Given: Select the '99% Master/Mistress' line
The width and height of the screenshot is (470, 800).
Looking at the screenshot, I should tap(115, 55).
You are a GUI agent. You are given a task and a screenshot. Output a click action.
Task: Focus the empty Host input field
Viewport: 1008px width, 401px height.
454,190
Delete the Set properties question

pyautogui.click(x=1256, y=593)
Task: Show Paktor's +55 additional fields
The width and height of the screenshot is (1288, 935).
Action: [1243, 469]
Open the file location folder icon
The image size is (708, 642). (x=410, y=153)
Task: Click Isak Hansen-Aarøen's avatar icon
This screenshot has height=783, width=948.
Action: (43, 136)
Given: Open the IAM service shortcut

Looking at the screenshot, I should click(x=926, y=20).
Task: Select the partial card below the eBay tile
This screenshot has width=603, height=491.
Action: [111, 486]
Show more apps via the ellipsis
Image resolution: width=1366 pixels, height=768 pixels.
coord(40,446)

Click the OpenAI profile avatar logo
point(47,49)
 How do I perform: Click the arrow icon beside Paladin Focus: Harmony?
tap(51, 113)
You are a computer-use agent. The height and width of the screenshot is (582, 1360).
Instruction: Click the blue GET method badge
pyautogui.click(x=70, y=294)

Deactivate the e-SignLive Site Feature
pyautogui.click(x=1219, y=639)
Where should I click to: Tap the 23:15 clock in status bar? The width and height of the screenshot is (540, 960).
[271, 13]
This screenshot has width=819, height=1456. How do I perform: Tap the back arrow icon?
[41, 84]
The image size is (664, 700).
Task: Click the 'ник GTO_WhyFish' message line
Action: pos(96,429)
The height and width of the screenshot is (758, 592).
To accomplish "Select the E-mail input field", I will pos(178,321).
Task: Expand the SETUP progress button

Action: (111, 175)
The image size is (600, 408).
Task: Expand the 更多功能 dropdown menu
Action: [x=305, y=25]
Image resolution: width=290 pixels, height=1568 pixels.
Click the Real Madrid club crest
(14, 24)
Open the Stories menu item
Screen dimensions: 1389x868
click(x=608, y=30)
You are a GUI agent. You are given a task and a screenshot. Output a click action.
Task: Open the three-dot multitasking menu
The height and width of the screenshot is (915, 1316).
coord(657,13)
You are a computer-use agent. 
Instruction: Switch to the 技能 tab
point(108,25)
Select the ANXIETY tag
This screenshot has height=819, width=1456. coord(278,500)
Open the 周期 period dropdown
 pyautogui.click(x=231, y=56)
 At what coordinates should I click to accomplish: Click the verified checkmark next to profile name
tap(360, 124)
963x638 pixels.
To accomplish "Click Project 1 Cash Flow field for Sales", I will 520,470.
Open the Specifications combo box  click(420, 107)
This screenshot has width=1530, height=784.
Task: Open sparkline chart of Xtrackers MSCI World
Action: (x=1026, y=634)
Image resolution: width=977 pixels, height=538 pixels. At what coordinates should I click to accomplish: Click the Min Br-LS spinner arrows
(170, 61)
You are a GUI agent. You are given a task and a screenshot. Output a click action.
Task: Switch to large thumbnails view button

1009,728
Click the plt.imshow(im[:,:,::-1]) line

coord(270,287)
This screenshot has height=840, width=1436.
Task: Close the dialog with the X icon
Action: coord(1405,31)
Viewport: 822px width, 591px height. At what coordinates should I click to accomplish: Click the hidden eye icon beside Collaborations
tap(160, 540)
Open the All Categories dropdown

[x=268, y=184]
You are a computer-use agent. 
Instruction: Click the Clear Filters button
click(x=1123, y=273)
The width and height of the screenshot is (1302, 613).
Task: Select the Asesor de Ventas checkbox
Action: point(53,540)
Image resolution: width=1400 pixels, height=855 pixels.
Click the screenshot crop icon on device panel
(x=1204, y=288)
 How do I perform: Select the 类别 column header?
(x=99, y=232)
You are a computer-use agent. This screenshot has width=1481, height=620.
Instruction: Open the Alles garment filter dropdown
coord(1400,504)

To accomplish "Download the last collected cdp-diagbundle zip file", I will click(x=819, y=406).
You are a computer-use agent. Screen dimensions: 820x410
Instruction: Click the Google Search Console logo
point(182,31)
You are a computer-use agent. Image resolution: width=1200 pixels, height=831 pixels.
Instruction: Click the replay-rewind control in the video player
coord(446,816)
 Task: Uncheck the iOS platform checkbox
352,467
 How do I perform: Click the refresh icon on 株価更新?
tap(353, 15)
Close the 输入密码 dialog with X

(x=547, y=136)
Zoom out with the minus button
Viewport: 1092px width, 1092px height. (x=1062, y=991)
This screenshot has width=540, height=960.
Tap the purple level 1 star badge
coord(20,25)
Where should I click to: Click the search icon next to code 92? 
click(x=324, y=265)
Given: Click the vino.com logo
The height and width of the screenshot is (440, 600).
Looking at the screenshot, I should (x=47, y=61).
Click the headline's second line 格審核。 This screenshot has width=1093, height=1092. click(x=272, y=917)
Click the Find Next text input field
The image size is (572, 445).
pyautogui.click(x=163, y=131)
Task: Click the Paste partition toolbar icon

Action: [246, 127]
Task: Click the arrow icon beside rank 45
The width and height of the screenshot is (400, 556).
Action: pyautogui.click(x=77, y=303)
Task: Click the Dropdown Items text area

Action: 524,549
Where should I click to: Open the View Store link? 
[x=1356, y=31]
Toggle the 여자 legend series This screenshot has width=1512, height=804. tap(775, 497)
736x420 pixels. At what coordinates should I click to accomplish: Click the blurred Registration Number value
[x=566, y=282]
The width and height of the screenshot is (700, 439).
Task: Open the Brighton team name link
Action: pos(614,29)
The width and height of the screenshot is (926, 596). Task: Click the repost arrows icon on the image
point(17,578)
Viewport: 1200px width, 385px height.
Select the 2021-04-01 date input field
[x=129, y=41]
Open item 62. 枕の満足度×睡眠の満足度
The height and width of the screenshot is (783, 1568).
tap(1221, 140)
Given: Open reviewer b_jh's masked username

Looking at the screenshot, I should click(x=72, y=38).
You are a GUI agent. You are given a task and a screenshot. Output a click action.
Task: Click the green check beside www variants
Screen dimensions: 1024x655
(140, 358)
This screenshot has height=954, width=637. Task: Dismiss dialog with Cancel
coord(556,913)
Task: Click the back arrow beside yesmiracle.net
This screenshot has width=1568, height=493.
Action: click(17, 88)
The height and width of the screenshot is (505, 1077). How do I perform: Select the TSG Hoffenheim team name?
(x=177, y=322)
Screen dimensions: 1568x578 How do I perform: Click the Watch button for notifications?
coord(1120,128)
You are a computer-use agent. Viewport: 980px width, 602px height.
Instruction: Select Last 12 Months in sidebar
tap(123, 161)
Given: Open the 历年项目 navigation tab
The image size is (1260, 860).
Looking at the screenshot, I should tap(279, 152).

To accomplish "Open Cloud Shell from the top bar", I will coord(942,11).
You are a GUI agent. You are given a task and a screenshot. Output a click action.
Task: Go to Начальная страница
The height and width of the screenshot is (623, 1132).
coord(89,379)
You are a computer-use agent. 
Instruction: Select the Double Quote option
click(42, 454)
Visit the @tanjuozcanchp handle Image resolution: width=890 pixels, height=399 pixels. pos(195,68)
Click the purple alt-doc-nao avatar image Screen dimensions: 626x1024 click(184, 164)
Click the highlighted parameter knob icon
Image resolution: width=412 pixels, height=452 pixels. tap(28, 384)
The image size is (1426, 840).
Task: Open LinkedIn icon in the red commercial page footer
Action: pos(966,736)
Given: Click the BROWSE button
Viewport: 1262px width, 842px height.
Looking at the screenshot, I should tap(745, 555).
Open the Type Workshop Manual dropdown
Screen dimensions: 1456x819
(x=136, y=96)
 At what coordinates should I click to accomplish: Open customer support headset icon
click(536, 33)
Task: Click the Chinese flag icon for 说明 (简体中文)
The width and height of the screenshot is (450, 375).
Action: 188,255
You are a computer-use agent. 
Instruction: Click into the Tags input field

◆ ◆ ◆ ◆ ◆

YOUR ASSIGNMENT: Take every line above that includes the string "will" and return it.

EXERCISE OUTPUT:
To accomplish "Select the E-mail input field", I will pos(178,321).
To accomplish "Click Project 1 Cash Flow field for Sales", I will 520,470.
To accomplish "Download the last collected cdp-diagbundle zip file", I will click(x=819, y=406).
To accomplish "Open Cloud Shell from the top bar", I will coord(942,11).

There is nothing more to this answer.